Review: Mount Saturn ‘O, Great Moon’

I’ve been reviewing doom, sludge, and hardcore for many years now. So long that much of it just blends together into a wall of painfully slow hatred that leaves me feeling numb than actually defeated and bruised. Every once in a while a band decides to add a bit of a spin that shakes up the general formula though. Mount Saturn’s fling their brand of doom and gloom into the outer stars and heavens, or lost shaking in the grossest of gutters. I’m more than willing to listen and dissect these tones to find where I land with it.

Mount Saturn 'O, Great Moon'

Bandmates Cody Barton on bass, Ray Blum on guitar, Tanner Scinocco on drums, and Violet Vasquez on vocals fly high as a kite reaching the orbit of space. These fuzz-heads have been tripping upwards since their 2019 self-released EP Kiss The Ring etched out four tracks that could easily crack space rocks, or at the very least give NASA scientists distressing sounds to haunt their dreams. O, Great Moon marks their first full-fledged LP and Mount Saturn truly find a voice of their own to scream into the black hole void of doom.

Astraya hits the ground hard, but rather than running it decides only to bounce back hovering with its sights set directly on raising again. Never content on laying down the guitars that start with an impact, they immediately move between wavering sweet grooves and blasting more powerful than a cannon.

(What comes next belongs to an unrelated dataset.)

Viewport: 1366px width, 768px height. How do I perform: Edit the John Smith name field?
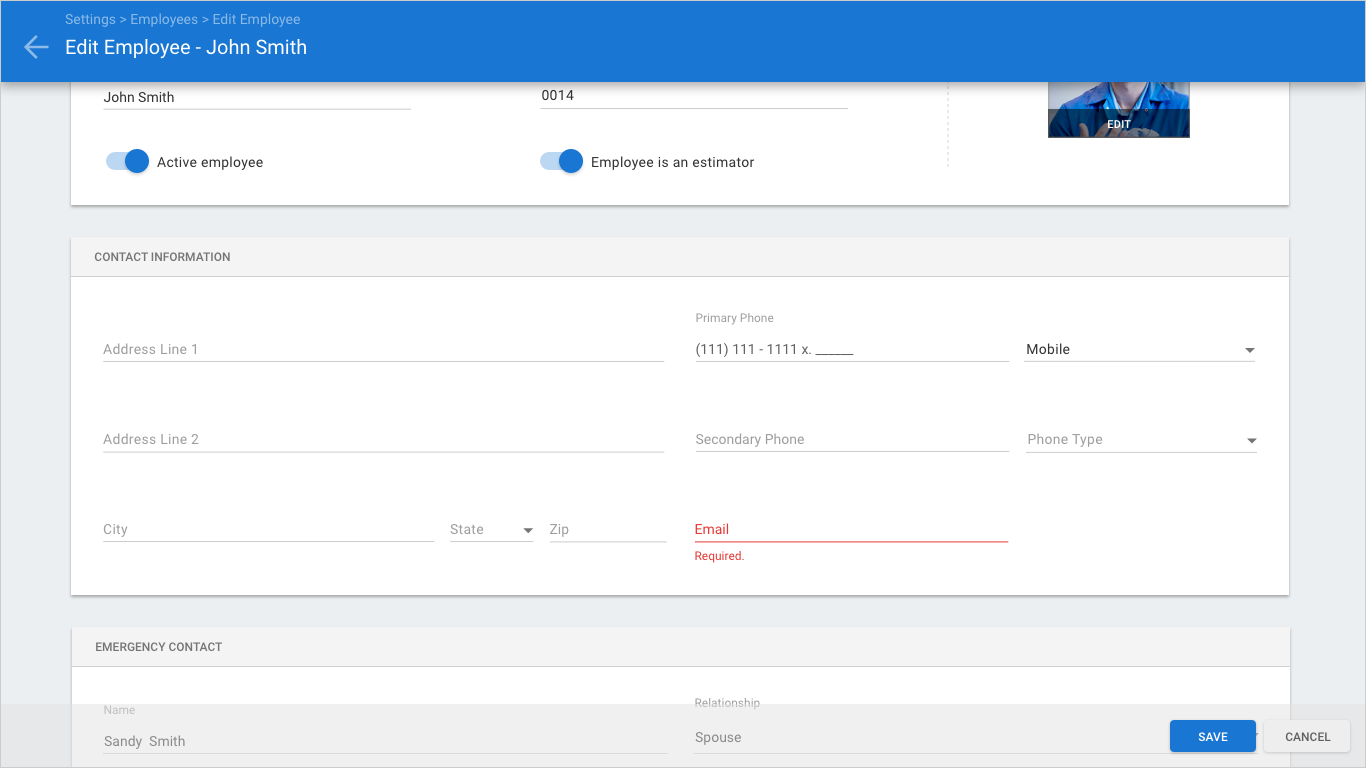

Thunderous drums move things forwards while a psychedelic metal blend permeates in the background. Vocals so buried they sound like the echoed pleas of a stranger heard wretched in a cave.

My mind races with fun visuals as my mind attempts to make sense of the beginning of Sword First. War like drumming no longer takes the lead as they force their own way independent from everything. Guitars tuned lower and slower than before colliding against the backdrop of everything you heard the first time you developed taste for filthy metal. With drizzled in vocals, this tasty thing really does come together.

The phrase heavy rock on Quaaludes keeps going through my brain…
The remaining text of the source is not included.